The interpretation of the depth and uncertainty definition is determined
from the overall file metadata in the same way as for the conventional
elevation and uncertainty layers. The conventional BAG_NULL_ELEVATION and
BAG_NULL_UNCERTAINTY values are used where data is not available.
**Table E1.4:** Implementation of HDF5 metadata fields for refined VR nodes
as stored in `/BAG_Root/varres_refinements` for refined VR nodes. The value
`1000000` is used where no data are provided.
| Field | Datatype | Description |
|:------------------|:---------|:------------------------------|
| depth | F32 | Reconstructed depth (m) |
| depth_uncertainty | F32 | Reconstructed uncertainty (m) |
The tracking list layer provides the variable resolution version of the
basic BAG tracking list (which is not used with variable resolution BAG
files). The layer is stored at `/BAG_Root/varres_tracking_list` and
consists of a series of instances of the HDF5-encoded metadata described in
Table E1.5. The row and col locations refer to the low
resolution cells, while the `sub_row` and `sub_col` locations refer to the
refined grid within the cell. In both instances, the indexing is such
that (0,0) is the most southwest node. The track-code and list-series
elements are interpreted as for the basic BAG tracking list.
**Table E1.5:** Implementation of HDF5 metadata fields stored in
`/BAG_Root/varres_tracking_list` used for the refined grid tracking list data.
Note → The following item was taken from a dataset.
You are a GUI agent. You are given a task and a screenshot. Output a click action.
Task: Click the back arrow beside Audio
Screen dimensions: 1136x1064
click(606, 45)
| Field | Datatype | Description |
|:--------------|:---------|:---------------------------------------------------|
| row | U32 | Low resolution cell location in northing |
| col | U32 | Low resolution cell location in easting |
| sub_row | U32 | Refined grid node location in northing |
| sub_col | U32 | Refined grid node location in easting |
| depth | F32 | Original depth from the node being replaced |
| uncertainty | F32 | Original uncertainty from the node being re-placed |
| track_code | U8 | Reason code for the modification |
| list_series | U16 | ID code used in metadata lineage |
Finally, the node-group layer provides auxiliary information that might
be useful to users interpreting data from the variable resolution grid
for intermediate processing steps; it is the variable resolution
equivalent of the NodeGroup optional layer. The layer is stored at
`/BAG_Root/varres_nodes` and consists of multiple instances of the
HDF5-encoded metadata described in Table E1.6. The ordering for the
instances are as for the refinement layer. The values used for the
node-group are as computed by the CHRT algorithm, which are equivalent
to the interpretation in the basic BAG NodeGroup layer.
**Table E1.6:** Implementation of HDF5 metadata fields stored in
`/BAG_Root/varres_nodes` used for the node-group layer. Ordering of these is
as for the refinement layer.
| Field | Datatype | Description |
|:---------------|:----------|:----------------------------------------------|
| hyp_strength | F32 | Hypothesis strength for selected hypothesis |
| num_hypotheses | U32 | Number of hypotheses generated from data |
| n_samples | U32 | Number of samples used in selected hypothesis |
## Summary
This document defines a set of optional layers for the BAG file format
to specify high resolution refinement grids associated with a low
resolution "overview" elevation/uncertainty grid pair. The optional
layers are backwards compatible with the current BAG library in the
sense that older readers that do not recognise the layers will ignore
them and simply interpret the low resolution estimates, which are in the
same format as before. Variable resolution-aware versions of the
library, however, would be able to recognise that refinements exist
through use of the API call that checks for mandatory layer presence,
and users of the library could check to see whether this was an option
by examination of the version information for the library.
Single-resolution BAG files created with the variable resolution-aware
version of the library would be readable by prior versions since BAG
readers are required to ignore any layers that they do not understand,
and the additions do not change the interpretation of any components to
preclude a current single-resolution file being valid.